━━ RECORDS SHOWN ━━
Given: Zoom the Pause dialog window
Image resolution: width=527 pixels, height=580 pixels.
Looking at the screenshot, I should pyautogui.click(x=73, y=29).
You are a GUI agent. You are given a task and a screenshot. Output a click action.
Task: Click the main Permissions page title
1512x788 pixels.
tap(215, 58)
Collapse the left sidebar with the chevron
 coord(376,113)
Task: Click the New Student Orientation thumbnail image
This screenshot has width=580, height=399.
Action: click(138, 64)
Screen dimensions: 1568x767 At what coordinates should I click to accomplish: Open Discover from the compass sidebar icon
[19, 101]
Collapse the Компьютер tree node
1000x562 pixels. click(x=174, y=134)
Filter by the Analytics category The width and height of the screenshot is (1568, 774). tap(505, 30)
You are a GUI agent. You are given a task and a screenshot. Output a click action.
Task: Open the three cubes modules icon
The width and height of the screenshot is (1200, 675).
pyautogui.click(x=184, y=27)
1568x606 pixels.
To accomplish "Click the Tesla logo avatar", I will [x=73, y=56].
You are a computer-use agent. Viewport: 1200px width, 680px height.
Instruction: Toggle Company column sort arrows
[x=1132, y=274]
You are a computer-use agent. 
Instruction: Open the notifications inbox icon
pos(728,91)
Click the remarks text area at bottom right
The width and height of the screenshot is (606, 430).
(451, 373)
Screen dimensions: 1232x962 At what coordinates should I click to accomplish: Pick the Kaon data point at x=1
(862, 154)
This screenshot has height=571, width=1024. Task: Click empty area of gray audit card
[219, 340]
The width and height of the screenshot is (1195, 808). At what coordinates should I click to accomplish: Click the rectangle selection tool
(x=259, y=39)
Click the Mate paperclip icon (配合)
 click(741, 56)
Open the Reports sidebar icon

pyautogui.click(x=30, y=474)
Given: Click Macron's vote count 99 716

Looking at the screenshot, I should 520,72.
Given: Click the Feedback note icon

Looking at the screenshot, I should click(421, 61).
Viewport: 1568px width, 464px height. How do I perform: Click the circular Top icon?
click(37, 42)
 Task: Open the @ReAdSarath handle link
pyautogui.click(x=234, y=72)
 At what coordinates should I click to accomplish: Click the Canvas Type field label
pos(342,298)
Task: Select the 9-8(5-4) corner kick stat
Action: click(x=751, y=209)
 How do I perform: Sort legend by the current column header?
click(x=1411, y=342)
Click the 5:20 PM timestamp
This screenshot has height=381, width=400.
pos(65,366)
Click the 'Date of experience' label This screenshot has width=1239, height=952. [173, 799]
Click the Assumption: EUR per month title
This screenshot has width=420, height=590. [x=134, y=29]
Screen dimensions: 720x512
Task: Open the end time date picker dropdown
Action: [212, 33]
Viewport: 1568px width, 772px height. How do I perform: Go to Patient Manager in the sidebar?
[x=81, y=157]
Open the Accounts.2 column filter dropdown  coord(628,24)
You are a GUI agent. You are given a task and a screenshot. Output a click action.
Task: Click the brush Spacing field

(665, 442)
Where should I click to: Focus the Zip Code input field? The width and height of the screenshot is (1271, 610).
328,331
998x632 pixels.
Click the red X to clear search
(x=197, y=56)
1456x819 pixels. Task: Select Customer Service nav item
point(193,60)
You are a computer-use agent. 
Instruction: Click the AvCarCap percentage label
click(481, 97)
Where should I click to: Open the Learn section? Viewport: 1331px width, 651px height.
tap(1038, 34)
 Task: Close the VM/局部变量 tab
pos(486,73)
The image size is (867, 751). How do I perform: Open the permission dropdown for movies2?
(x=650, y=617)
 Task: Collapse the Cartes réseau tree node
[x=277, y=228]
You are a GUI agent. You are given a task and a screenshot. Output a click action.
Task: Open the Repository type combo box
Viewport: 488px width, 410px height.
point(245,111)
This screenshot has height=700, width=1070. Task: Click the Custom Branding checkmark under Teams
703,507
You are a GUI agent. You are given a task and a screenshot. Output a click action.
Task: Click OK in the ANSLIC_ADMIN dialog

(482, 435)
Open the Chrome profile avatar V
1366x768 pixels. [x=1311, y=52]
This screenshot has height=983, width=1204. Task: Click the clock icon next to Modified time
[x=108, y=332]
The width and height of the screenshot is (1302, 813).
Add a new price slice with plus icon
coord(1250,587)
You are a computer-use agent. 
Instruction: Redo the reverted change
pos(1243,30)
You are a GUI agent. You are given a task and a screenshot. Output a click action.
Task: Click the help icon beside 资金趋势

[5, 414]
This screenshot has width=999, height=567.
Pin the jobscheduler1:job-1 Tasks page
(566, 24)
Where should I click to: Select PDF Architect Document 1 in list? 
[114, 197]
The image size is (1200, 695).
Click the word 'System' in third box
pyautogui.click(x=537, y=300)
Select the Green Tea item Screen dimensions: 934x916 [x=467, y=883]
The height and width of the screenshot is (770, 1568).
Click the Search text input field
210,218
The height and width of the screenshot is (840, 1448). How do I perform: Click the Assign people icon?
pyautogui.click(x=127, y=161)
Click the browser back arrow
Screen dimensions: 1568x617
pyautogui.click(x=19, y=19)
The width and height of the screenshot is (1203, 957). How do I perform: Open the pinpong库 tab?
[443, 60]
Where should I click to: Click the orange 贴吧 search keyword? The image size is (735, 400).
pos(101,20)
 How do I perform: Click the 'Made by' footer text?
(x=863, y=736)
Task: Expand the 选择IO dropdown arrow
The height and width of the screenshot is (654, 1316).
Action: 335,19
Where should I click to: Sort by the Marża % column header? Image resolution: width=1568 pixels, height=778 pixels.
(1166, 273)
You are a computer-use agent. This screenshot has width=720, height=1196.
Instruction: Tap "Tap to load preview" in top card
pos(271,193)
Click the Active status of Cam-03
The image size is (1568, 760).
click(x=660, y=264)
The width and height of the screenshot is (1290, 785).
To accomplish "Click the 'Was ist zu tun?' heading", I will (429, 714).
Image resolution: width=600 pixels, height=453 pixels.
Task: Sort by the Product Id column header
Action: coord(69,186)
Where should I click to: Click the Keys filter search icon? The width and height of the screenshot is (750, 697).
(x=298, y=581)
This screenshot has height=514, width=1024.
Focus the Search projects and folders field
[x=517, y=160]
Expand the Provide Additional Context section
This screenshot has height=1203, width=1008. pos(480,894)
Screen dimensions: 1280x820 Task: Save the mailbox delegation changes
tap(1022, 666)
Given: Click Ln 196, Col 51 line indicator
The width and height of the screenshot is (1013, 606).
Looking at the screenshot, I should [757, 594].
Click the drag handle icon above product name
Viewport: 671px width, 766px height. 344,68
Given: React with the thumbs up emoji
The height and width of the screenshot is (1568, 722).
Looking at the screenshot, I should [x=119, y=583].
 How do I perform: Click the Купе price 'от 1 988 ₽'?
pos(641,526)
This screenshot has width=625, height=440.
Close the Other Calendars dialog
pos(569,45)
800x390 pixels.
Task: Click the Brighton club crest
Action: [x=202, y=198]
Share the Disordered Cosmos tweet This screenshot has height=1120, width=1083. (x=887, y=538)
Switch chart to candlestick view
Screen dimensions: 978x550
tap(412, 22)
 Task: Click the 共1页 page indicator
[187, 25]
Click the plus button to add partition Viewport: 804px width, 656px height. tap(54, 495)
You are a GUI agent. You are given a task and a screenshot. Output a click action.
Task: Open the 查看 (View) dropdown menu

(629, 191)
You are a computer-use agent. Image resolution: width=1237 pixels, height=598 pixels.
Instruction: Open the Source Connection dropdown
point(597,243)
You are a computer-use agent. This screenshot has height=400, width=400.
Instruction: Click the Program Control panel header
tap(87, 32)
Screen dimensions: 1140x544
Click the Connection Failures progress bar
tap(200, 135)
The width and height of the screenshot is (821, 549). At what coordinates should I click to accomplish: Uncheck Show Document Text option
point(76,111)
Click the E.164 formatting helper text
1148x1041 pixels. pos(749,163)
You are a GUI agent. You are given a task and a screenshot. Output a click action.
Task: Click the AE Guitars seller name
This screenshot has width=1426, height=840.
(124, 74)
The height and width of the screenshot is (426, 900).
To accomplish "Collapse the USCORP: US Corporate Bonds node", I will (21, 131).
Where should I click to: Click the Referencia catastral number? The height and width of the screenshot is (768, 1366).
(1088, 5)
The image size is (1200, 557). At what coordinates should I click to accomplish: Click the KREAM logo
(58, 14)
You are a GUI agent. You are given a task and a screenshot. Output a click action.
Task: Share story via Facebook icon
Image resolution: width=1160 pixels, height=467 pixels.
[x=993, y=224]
━━━
Only the lines containing the word "Share" should be returned from the data above.

WRITTEN ANSWER:
Share the Disordered Cosmos tweet This screenshot has height=1120, width=1083. (x=887, y=538)
Task: Share story via Facebook icon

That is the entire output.